Un rock sin pasión para el fin de la historia

Carlos Reyes

I thought that I heard you laughing,
I thought that I heard you sing,
I think I thought I saw you try

 

Al hablar de la década del ochenta es posible caracterizar su música como un despunte de solistas, de estrellas saturadas y exhibicionistas. Dioses y diosas con máscaras de rímel y sombras; cabellos y peinados como coronas; ropa ajustada, espejos y brillantina. Las mejores agrupaciones de esa década, las bandas de tipos que van uniformados, llenando estadios y retumbando gritos de victoria, “¡Somos los campeones! ¡Dios salve a la reina!”, se apagarán. Sus hermanos menores los reemplazarán en los años por venir. Estos preferirán foros más pequeños, salas reducidas, templos intimistas en lugar de grandes catedrales. Los efectos escénicos, las luces y la ropa no les llamarán mucho la atención. En algún momento intentarán reponer la experiencia adolescente sesentera de sus padres, y organizarán sus propios encuentros musicales al aire libre, con masas de seguidores. Pero a diferencia de los sesenta, con sus panfletos, revueltas y trenzas, los festivales de los noventa se recordarán más por el fango, el pogo y las rastas. Y por su credo en un rock más indignado que apasionado.

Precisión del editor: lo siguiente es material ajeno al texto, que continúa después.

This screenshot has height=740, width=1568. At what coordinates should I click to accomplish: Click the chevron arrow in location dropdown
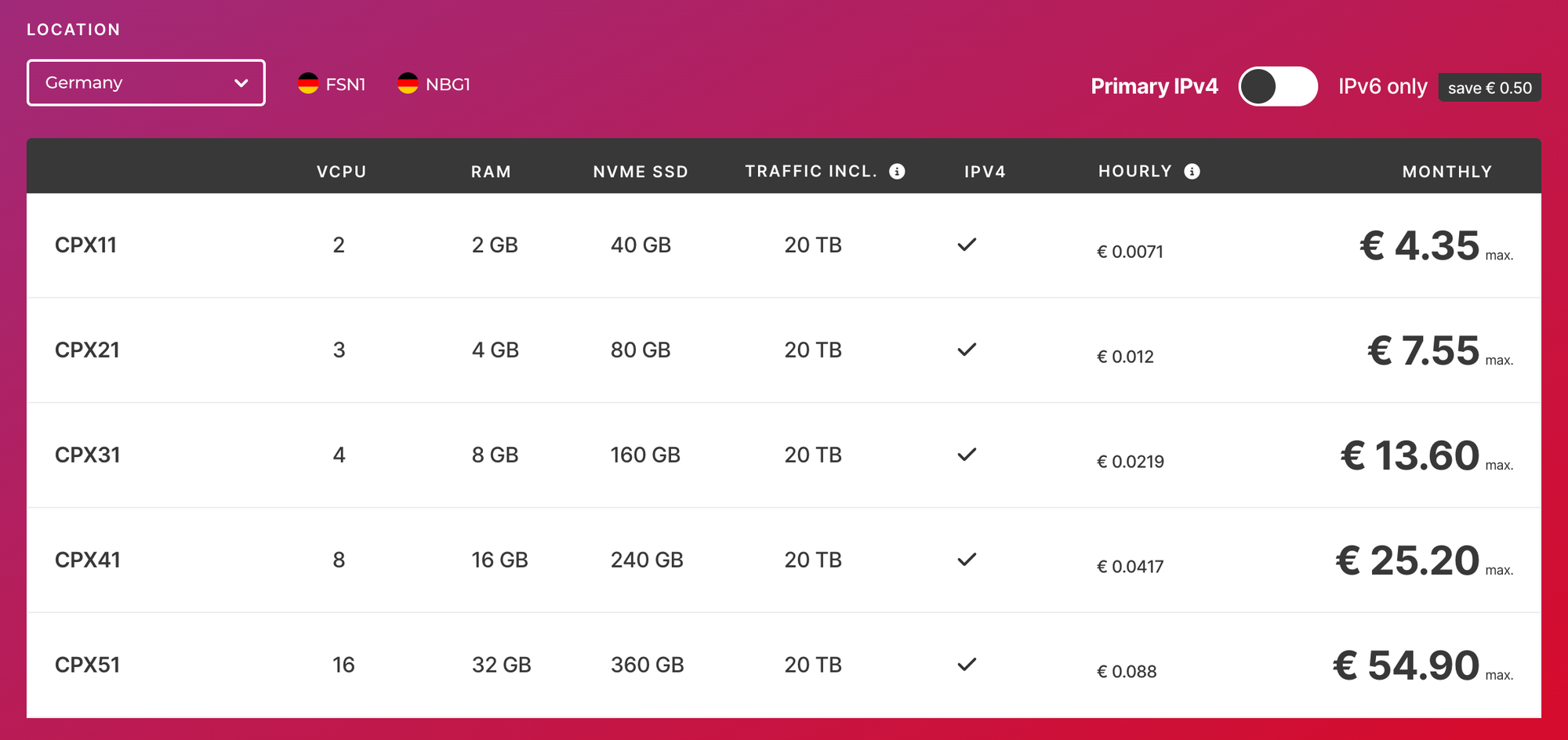(x=241, y=83)
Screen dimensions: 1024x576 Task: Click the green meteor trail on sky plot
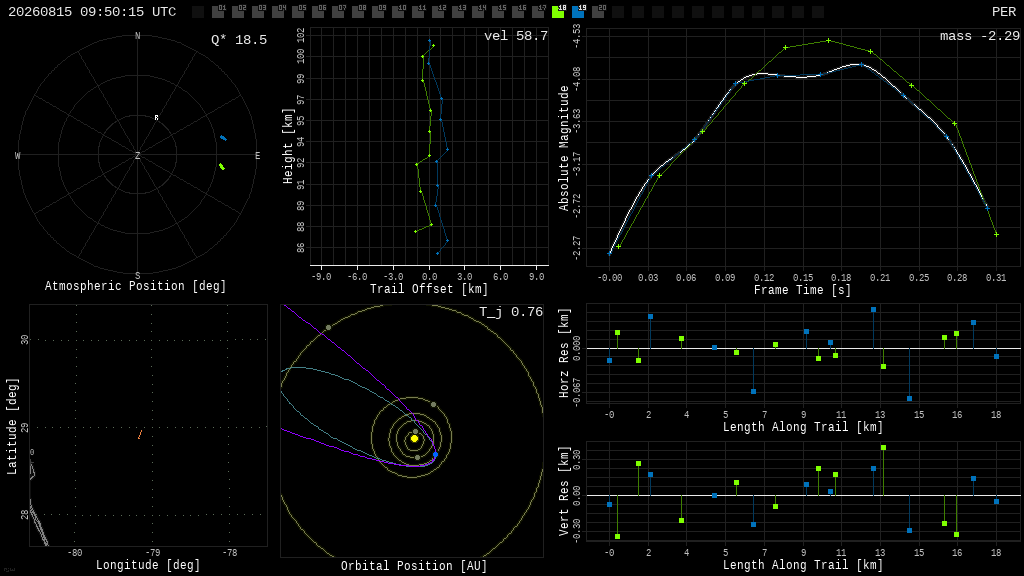click(222, 167)
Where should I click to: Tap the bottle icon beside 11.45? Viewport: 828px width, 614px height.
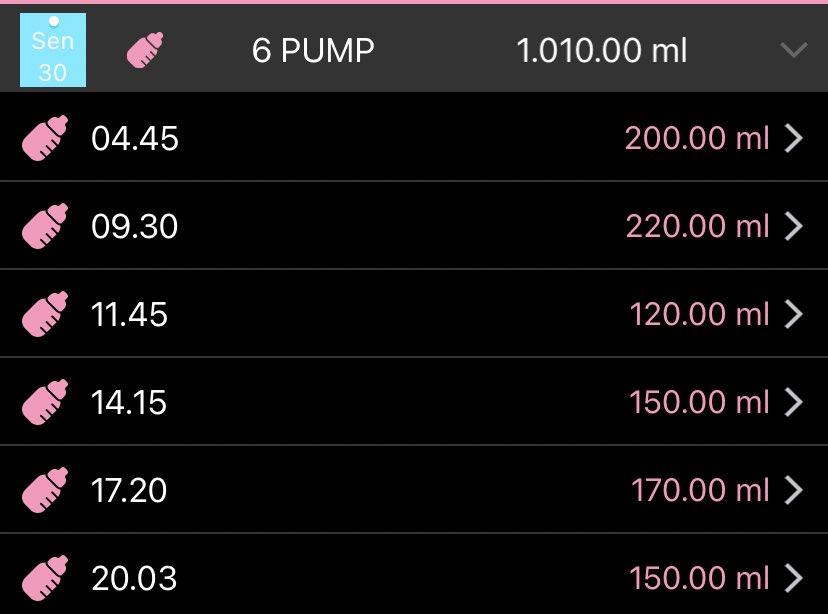(x=45, y=314)
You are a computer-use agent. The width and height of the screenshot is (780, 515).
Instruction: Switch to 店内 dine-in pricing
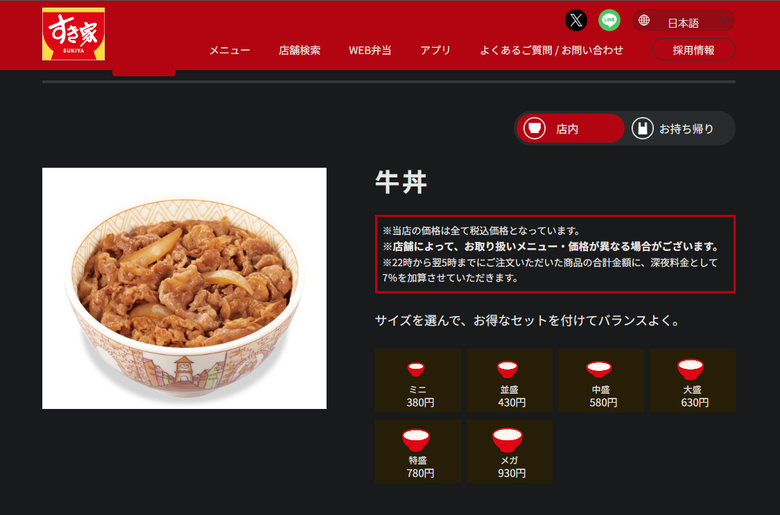click(x=570, y=128)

A principios de los noventa surge un rock autodenominado “alternativo”, para el que los sintetizadores quedaron temporalmente relegados. Hubo entonces un abandono breve de la fantasía de los teclados y un resurgir de formas simples en la elaboración de canciones: tres acordes, algún riff sugestivo y, entre otros temas, letras sobre la  adolescencia y la ritualidad de asistir a la escuela, “You’re in high school again”, para luego encerrarse en casa con una guitarra, “Here we are now, entertain us”.

Son años rápidos y marcados por la angustia de nuevas bandas de garaje, más inspiradas por los mantras del punk: de tres integrantes, agresivas, efímeras y particularmente nihilistas. Si por un buen tiempo los cantos populares se dedicaban a celebrar la aventura sexual, el desparpajo y alguna esperanza, en los primeros años de los noventa aquello no fue a más: el erotismo empezó a ser mal visto y el estudiantado exigió la politización de las tocadas.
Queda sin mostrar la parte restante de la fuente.